TASK INPUTS
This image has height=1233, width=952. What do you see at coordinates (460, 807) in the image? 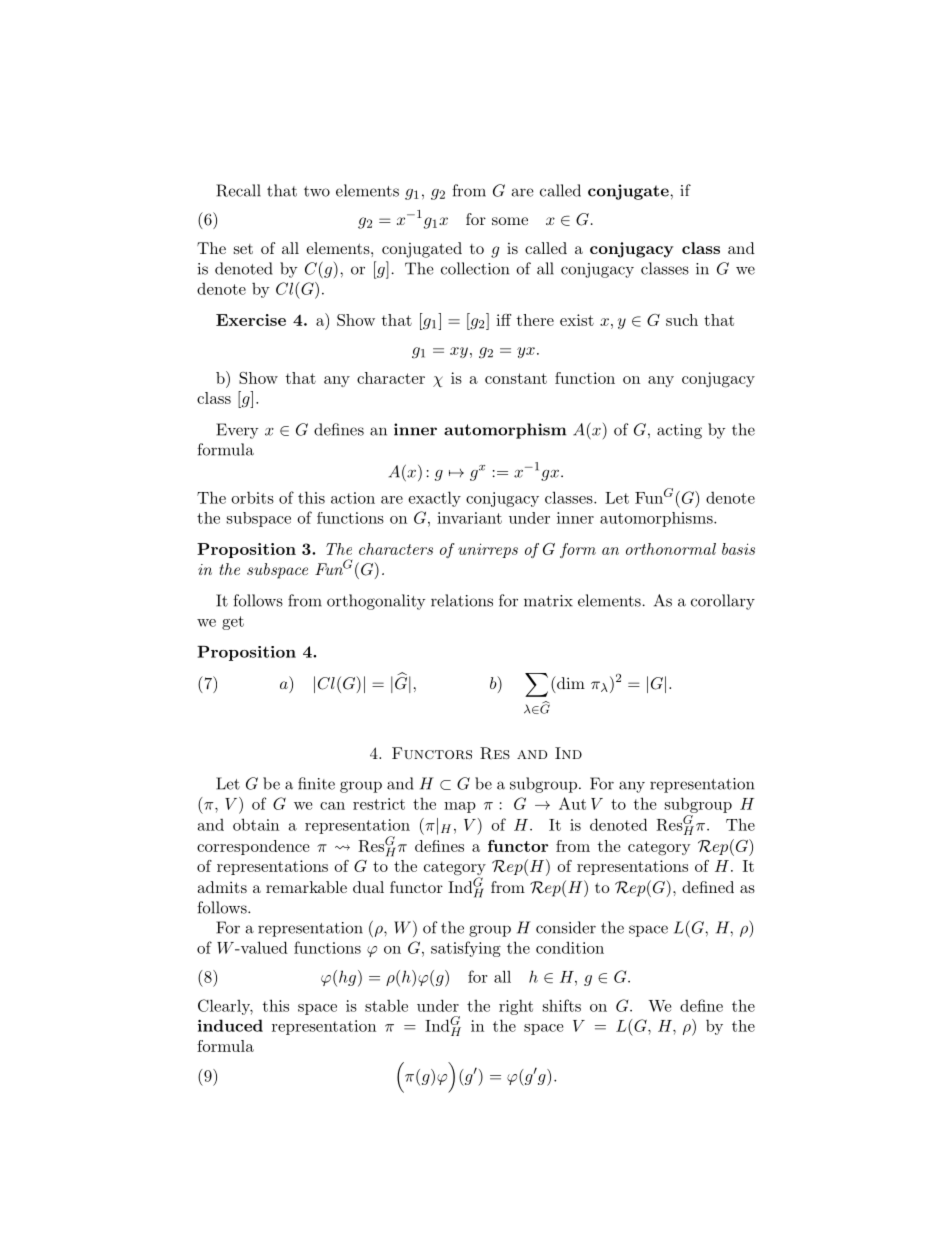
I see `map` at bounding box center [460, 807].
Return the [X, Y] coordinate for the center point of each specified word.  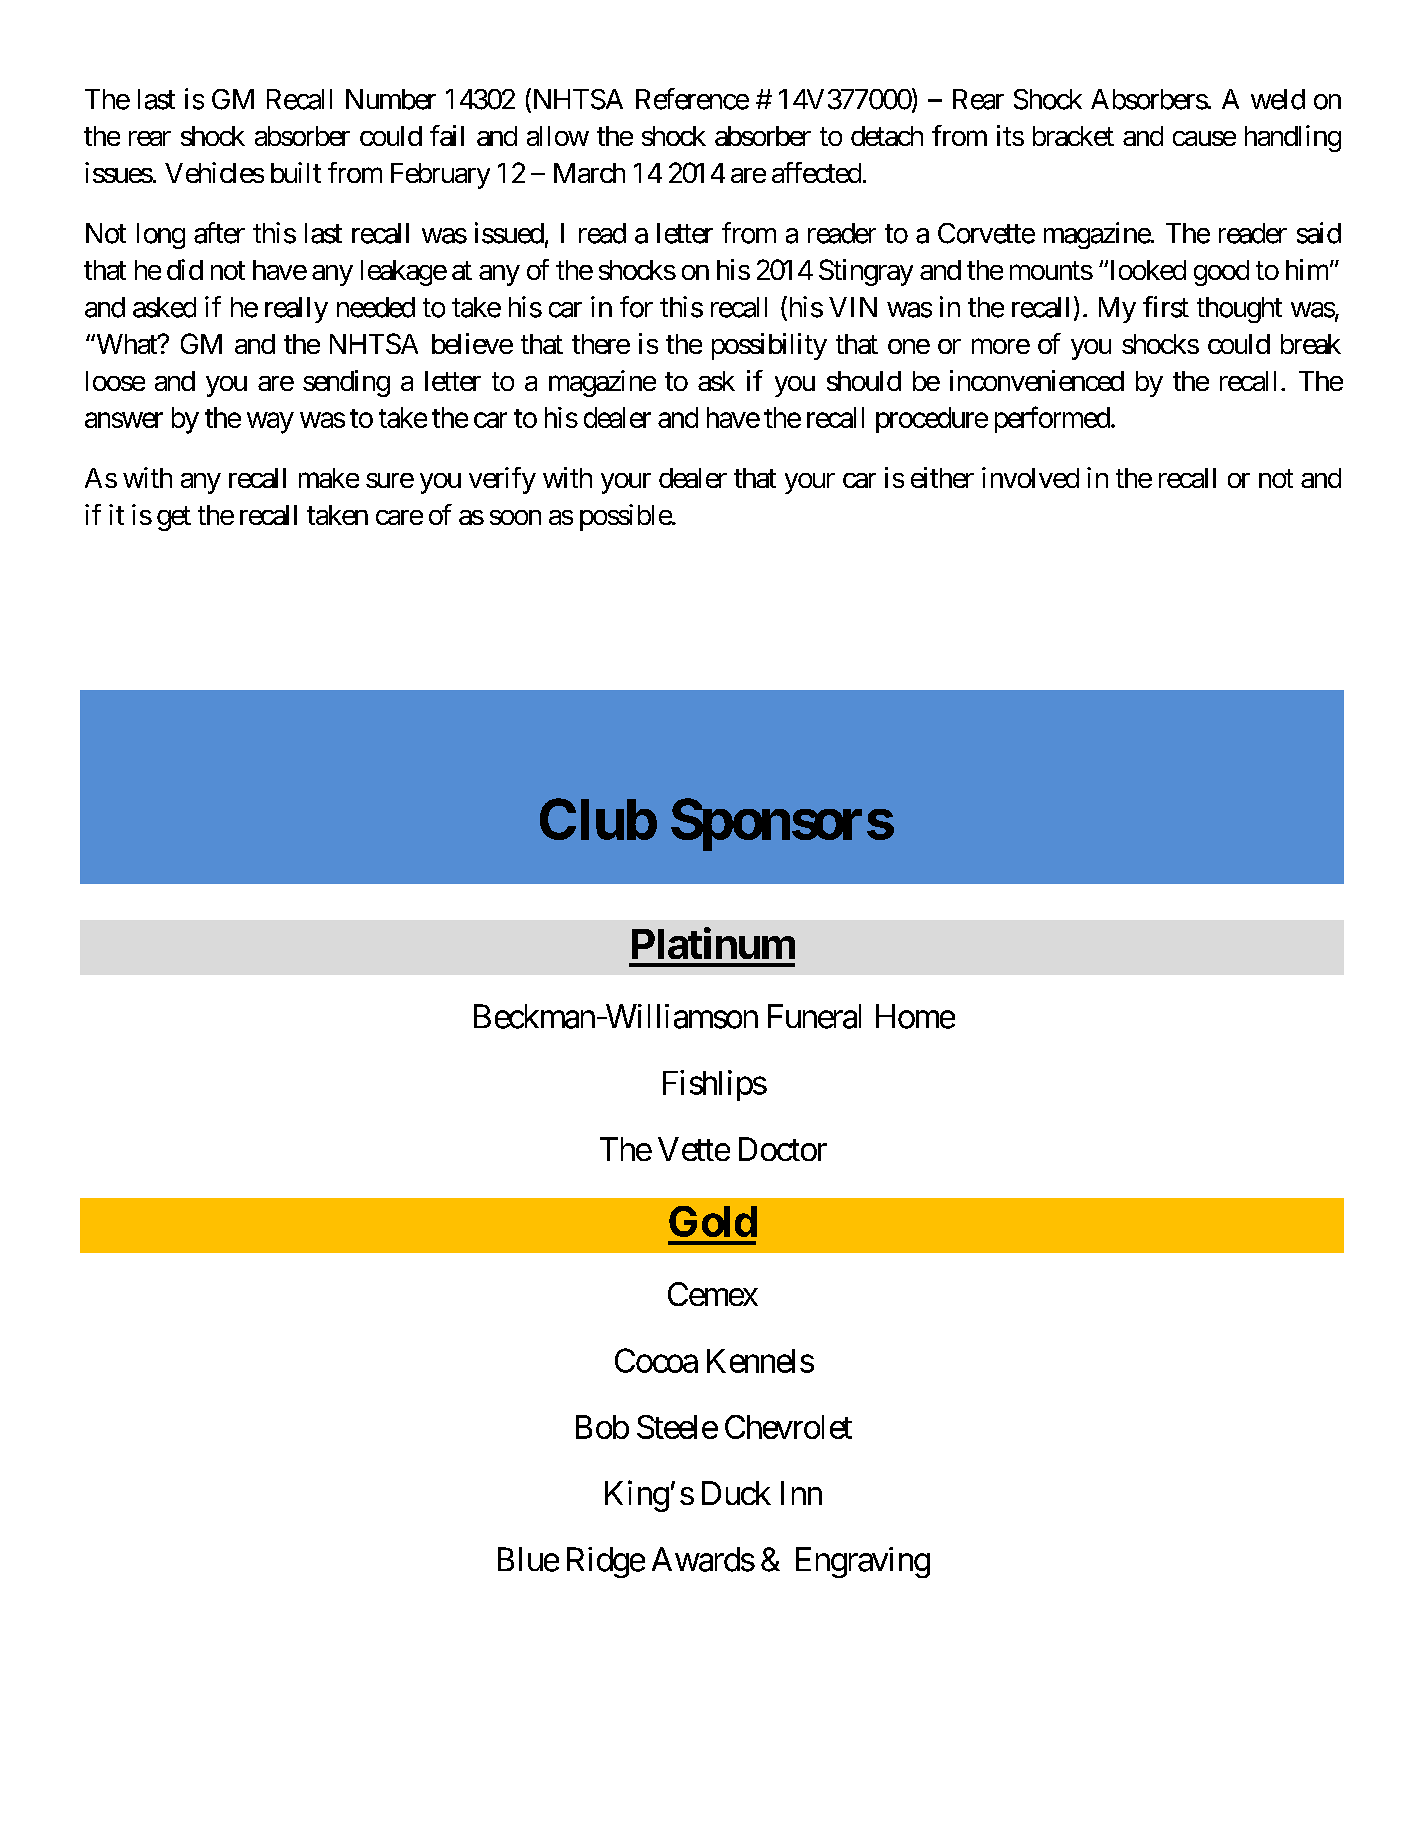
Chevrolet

...

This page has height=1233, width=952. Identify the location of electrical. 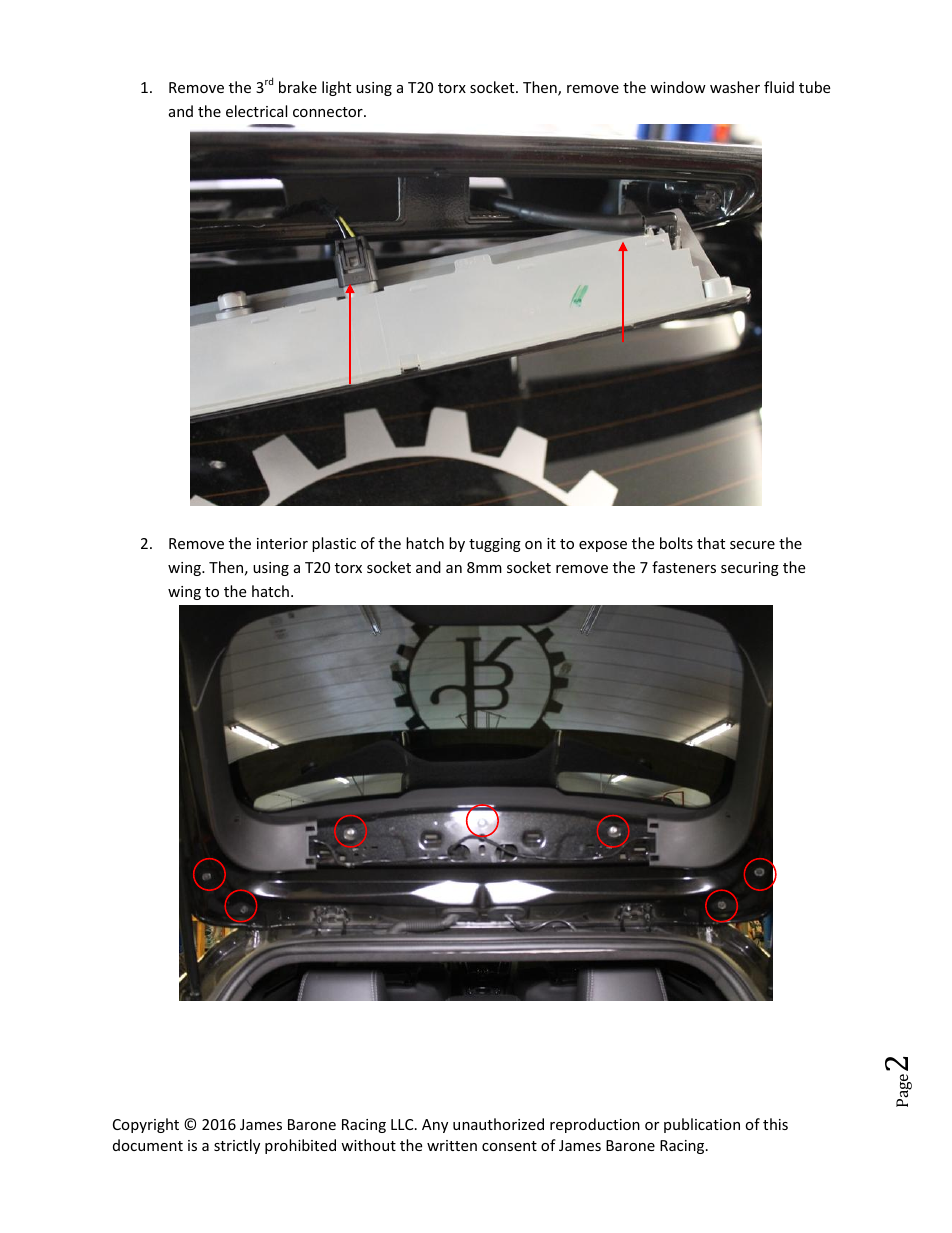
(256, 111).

==

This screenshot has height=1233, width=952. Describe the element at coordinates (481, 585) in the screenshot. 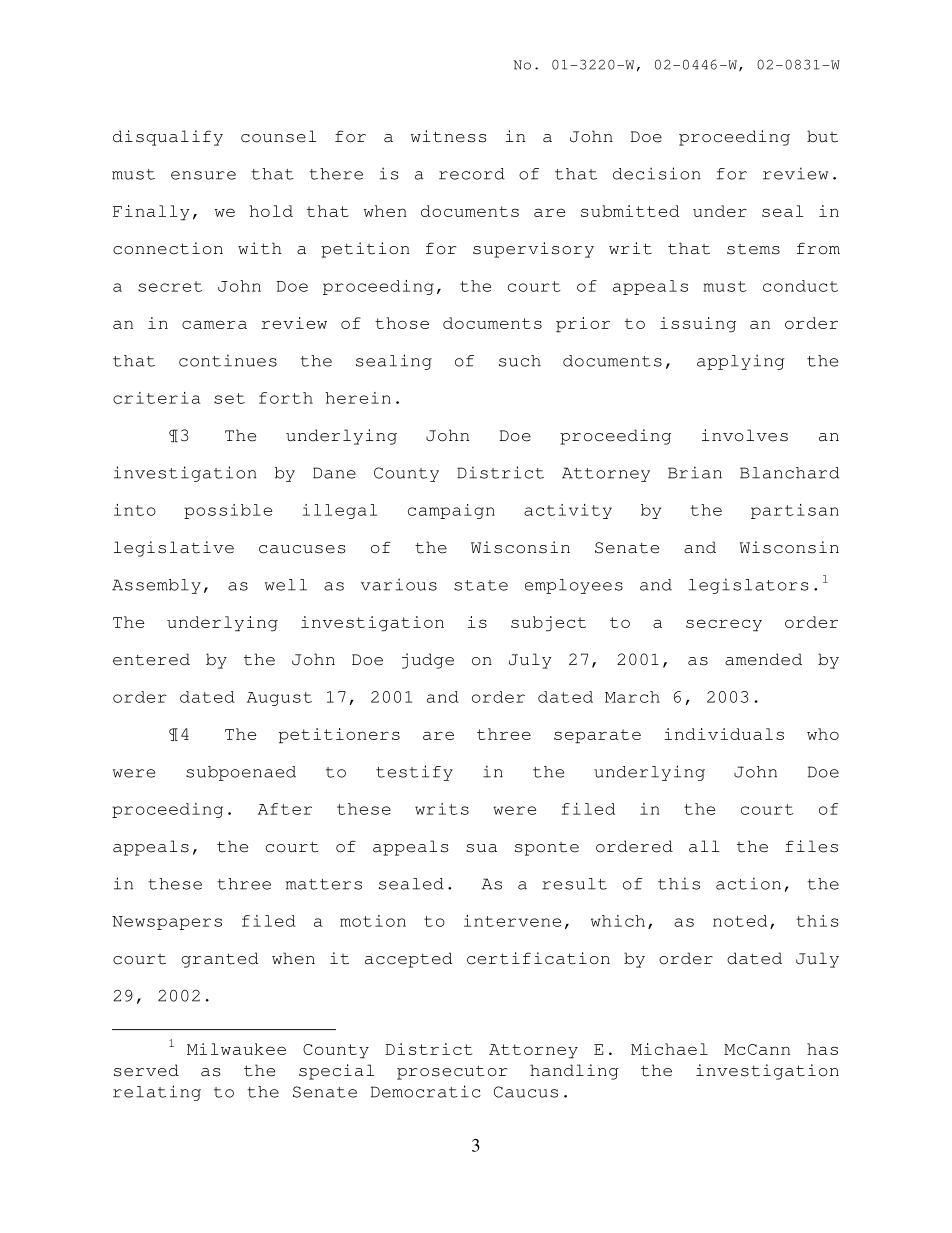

INSTRUCTIONS TO FOLLOW
Turn the records into a Markdown table with the columns "Row" and "Line". Start at the line containing "This page has" and end after the line containing "(256, 111).", skipping blank lines and leaving out the pictures.

EXPECTED ANSWER
| Row | Line |
|---|---|
| 1 | This page has height=1233, width=952. Identify the location of electrical.  |
| 2 | (256, 111). |